All Australians, but particularly ministers Andrew Robb, Ian Macfarlane and Barnaby Joyce, must appreciate the wider consequence of the dramatic events now taking place in the Bathurst-Orange region. They have considerable significance to what is happening in both the motor and diary industries.
1) Despite the high Australian dollar, Australian manufacturing can be economic if the latest plant is installed and modern flexible work practices adopted with no demarcations. The advances in technology reduce labour costs.
2) The carbon tax was a huge blow to all the Simplot plants and many other manufacturing plants, so workers and farmers can be very thankful that Tony Abbott won the election. But even without the carbon tax, shift allowances and penalty rates prevent economic use of plants and cost jobs.
3) To justify the investment to make plants economic, manufacturers must have a base market. Simplot can keep its revamped plants open because it has a base Coles and Woolworths market for three years. Electrolux in making Kelvinator-Westinghouse white goods at Orange had similar bad work practices and lack of investment to Simplot in Bathurst. With investment and a base market, theoretically, Electrolux-Kelvinator-Westinghouse could have stayed open.

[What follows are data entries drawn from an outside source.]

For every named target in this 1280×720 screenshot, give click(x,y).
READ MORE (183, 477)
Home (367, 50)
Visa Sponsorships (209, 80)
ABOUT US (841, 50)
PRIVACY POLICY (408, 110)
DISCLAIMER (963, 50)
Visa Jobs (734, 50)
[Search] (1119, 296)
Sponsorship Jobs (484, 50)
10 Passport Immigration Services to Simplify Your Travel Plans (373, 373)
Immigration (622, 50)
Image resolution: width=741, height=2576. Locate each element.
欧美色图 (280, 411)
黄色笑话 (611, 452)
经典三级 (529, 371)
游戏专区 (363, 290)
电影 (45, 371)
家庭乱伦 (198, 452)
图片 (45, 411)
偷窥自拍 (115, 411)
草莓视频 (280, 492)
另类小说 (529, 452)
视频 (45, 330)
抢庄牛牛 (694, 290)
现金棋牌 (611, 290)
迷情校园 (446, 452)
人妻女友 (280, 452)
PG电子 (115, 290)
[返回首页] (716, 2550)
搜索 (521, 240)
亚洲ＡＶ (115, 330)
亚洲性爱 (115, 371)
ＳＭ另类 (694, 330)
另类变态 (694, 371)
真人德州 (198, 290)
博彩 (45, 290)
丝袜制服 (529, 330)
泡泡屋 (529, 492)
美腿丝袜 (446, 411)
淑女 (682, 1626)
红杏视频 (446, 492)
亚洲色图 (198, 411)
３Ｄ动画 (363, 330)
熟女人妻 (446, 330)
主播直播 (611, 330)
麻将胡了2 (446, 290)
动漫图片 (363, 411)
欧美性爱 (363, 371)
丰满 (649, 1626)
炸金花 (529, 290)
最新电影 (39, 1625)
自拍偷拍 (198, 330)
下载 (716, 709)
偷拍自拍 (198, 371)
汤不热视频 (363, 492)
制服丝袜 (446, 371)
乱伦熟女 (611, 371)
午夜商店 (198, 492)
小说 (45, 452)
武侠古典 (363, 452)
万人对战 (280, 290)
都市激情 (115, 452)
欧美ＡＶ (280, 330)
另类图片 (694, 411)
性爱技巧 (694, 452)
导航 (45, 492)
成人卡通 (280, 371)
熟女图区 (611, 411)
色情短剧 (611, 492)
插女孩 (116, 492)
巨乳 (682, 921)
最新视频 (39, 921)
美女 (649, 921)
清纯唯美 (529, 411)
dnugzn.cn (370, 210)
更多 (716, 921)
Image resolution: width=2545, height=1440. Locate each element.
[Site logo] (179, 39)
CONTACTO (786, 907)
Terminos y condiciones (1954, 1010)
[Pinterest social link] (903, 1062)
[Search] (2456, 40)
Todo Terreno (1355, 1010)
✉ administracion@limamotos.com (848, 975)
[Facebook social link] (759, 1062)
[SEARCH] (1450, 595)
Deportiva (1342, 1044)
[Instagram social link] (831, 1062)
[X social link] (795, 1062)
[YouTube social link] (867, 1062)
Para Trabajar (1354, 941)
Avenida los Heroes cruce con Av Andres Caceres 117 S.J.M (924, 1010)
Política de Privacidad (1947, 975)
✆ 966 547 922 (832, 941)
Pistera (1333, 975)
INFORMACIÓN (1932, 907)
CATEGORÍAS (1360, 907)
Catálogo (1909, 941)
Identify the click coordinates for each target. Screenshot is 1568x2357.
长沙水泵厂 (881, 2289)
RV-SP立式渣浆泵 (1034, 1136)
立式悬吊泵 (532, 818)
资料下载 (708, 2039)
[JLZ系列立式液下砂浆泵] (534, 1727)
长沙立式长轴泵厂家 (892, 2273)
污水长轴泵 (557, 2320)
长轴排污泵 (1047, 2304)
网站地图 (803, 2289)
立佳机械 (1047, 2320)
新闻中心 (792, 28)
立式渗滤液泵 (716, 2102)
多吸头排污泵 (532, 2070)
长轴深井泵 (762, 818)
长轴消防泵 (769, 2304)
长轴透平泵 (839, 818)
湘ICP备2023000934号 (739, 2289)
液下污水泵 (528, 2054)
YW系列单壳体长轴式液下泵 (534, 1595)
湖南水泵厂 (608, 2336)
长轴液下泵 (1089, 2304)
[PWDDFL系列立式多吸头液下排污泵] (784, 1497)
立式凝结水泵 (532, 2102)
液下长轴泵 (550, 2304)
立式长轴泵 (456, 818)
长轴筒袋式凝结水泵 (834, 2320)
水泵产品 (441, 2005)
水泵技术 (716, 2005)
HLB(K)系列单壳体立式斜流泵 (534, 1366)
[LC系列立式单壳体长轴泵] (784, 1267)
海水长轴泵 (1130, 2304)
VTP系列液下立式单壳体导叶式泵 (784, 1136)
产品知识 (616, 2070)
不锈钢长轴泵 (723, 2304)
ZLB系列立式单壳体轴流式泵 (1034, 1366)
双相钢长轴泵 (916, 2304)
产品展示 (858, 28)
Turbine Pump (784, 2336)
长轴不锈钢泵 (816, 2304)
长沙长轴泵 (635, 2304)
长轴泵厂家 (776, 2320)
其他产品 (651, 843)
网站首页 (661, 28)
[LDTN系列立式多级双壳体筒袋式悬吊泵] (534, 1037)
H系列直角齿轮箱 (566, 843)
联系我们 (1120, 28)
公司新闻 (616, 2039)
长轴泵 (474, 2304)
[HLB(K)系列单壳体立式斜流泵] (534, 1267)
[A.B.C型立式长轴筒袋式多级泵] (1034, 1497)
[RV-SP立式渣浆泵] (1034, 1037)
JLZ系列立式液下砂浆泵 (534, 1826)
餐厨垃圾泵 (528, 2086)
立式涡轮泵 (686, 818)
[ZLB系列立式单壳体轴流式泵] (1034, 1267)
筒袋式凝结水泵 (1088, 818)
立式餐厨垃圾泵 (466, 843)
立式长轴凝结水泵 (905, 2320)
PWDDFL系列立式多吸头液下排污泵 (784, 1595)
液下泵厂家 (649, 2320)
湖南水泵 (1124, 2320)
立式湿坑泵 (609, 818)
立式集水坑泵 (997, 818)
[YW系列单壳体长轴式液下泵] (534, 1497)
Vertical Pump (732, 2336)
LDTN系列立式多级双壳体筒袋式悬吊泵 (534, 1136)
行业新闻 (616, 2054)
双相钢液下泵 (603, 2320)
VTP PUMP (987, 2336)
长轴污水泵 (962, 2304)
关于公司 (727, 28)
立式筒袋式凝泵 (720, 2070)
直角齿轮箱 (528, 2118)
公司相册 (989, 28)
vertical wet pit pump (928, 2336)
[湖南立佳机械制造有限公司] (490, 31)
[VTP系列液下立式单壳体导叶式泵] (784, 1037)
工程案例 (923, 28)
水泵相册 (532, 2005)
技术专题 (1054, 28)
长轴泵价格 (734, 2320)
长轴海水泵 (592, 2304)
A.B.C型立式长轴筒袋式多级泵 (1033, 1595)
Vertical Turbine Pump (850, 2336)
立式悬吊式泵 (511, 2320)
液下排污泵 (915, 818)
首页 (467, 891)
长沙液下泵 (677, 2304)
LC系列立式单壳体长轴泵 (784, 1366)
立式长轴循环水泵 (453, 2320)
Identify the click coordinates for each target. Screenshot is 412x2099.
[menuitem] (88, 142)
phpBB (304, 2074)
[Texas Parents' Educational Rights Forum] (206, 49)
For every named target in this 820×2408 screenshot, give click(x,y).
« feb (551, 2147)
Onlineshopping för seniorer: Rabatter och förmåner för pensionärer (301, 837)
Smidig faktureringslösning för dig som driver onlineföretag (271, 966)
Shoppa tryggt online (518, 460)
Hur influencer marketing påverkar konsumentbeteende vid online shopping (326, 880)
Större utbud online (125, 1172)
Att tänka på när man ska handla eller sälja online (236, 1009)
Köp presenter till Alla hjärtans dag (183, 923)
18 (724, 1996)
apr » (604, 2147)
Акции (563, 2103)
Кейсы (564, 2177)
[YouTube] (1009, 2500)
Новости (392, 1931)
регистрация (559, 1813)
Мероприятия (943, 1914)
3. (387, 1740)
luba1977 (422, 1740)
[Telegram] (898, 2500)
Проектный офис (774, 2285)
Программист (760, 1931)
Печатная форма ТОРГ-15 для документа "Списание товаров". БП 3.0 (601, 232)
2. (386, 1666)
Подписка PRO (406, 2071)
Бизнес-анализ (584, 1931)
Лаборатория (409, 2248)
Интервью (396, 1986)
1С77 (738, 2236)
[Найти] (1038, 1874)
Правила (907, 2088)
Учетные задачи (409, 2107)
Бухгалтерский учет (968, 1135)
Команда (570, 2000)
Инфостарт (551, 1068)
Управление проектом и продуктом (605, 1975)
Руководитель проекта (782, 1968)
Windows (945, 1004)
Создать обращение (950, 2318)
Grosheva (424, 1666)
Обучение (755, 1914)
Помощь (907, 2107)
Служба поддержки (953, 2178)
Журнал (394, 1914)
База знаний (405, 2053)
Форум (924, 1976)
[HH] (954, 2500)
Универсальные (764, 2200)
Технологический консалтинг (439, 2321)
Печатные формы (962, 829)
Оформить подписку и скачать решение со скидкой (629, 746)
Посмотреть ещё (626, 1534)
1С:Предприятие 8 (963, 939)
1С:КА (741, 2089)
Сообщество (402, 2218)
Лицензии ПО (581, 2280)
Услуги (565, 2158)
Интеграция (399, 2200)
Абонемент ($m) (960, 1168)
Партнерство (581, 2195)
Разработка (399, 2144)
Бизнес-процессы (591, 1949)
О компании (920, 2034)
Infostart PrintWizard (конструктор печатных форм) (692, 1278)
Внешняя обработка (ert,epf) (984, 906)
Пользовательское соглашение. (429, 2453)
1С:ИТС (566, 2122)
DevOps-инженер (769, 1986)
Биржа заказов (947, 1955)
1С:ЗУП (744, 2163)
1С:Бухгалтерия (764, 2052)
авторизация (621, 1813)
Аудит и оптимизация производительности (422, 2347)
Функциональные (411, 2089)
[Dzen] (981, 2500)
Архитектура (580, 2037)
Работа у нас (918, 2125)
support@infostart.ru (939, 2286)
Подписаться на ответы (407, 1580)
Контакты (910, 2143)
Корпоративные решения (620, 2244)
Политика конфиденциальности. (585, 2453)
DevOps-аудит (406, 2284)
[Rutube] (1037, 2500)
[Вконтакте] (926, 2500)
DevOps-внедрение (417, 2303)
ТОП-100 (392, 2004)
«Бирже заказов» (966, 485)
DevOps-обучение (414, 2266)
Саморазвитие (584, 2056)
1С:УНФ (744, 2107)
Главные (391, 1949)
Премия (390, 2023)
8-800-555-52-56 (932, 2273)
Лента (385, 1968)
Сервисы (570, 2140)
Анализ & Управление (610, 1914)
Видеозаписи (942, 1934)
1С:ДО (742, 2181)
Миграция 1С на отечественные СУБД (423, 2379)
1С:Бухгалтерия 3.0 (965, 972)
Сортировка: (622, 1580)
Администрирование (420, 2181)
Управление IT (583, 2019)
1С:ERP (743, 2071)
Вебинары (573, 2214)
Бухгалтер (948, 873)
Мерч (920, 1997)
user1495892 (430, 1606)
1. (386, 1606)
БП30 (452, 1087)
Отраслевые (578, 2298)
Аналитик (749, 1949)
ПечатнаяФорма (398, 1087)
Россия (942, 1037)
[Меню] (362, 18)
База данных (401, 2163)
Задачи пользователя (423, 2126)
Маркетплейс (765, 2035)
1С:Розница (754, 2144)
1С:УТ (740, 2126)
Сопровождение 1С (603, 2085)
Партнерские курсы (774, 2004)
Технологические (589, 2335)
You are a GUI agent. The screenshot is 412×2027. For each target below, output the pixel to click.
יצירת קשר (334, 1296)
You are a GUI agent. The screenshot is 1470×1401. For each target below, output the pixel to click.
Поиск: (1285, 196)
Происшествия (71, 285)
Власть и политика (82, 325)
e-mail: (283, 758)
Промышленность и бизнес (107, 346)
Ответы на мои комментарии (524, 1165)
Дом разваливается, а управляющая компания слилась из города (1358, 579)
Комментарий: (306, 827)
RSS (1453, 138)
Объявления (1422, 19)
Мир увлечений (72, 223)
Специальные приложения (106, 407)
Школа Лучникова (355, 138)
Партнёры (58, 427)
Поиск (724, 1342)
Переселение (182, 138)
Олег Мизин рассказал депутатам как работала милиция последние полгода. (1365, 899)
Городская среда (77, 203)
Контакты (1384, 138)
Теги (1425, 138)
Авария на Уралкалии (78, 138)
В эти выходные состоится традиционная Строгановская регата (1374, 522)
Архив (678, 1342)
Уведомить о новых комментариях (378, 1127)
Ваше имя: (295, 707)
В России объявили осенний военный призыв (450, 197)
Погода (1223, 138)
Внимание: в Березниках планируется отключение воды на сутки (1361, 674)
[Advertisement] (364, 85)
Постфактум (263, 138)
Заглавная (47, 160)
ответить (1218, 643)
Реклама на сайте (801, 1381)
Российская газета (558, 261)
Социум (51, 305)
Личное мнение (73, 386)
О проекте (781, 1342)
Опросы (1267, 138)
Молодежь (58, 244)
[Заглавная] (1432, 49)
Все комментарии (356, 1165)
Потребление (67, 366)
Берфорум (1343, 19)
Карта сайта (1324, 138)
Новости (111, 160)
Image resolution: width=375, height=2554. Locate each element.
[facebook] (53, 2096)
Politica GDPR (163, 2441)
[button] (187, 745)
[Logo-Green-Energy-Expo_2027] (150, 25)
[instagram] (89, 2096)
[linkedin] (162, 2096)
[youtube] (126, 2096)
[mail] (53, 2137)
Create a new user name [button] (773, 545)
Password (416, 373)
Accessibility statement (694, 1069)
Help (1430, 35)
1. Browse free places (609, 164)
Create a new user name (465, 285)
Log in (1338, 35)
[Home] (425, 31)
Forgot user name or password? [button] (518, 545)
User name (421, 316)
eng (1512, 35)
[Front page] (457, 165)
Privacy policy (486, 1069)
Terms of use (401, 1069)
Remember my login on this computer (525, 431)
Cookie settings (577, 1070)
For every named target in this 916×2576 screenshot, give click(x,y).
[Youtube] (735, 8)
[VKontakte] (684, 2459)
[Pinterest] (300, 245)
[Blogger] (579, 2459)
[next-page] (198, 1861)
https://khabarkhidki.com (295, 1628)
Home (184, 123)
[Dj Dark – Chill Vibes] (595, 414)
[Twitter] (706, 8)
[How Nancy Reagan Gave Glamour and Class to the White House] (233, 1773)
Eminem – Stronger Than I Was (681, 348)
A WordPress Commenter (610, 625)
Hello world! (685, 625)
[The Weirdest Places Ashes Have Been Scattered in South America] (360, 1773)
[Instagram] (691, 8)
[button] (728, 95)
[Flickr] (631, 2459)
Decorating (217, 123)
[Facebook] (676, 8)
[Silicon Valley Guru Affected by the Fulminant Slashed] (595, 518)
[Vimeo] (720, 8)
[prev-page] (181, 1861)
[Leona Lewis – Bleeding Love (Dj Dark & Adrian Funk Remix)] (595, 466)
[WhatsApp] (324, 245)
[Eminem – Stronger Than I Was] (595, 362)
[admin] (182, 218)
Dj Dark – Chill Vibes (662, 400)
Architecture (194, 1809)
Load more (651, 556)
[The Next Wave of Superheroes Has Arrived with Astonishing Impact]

But it really did not matter how economic the Electrolux-Kelvinator-Westinghouse plant at Orange was made. Electrolux wanted to shut the plant and sack the workers because the Swedish giant had invested its money in Thailand and wanted to make the Thai plant economic via Australian demand.
4) As Simplot has shown, global companies can be national champions. But they are also dangerous because, as Electrolux shows, if they are the major producer in a rival country and their international agenda favours making in a different region, then Australians can be scrubbed. When these global groups buy into Australia they mean well but new managers come in and circumstances change.
5) In dairy, Australia desperately needs a national champion to compete with the scale of New Zealand, which is currently decimating our exports. And so the New Zealand dairy champion Fonterra and the Canadian-Argentine-US dairy giant Saputo would be equally dangerous, despite having the very best of current intentions.
6) In automotive, the big problem is not so much that we can’t make cars economically but that the avalanche of competition means we have no base market. And the bad trade agreements we did with Thailand and the US severely restrict access to these markets. They were described as “free” but while we gave free access, we did not get it back – at least in automotive (Do we need a car industry? October 16).
The government creates a major motor demand via its fringe benefits tax scheme. It was introduced to help local cars when there were tariffs. The FBT concessions should be restricted to locally made cars, so providing a market. That would keep at least 100,000 people off unemployment benefits, so it is very cost effective given the FBT money is committed.
7) For years companies like Simplot (and its predecessors), Electrolux, General Motors Holden, Ford and a vast number of other companies (including now closed coal mines) gave 3 or 4 per cent wage rises (or more) without productivity gains. Many of the managers who did this then found plant investment uneconomic. That game is over. In food, Coles and Woolworths have forced the game change and it’s spreading. Consumers are the winners.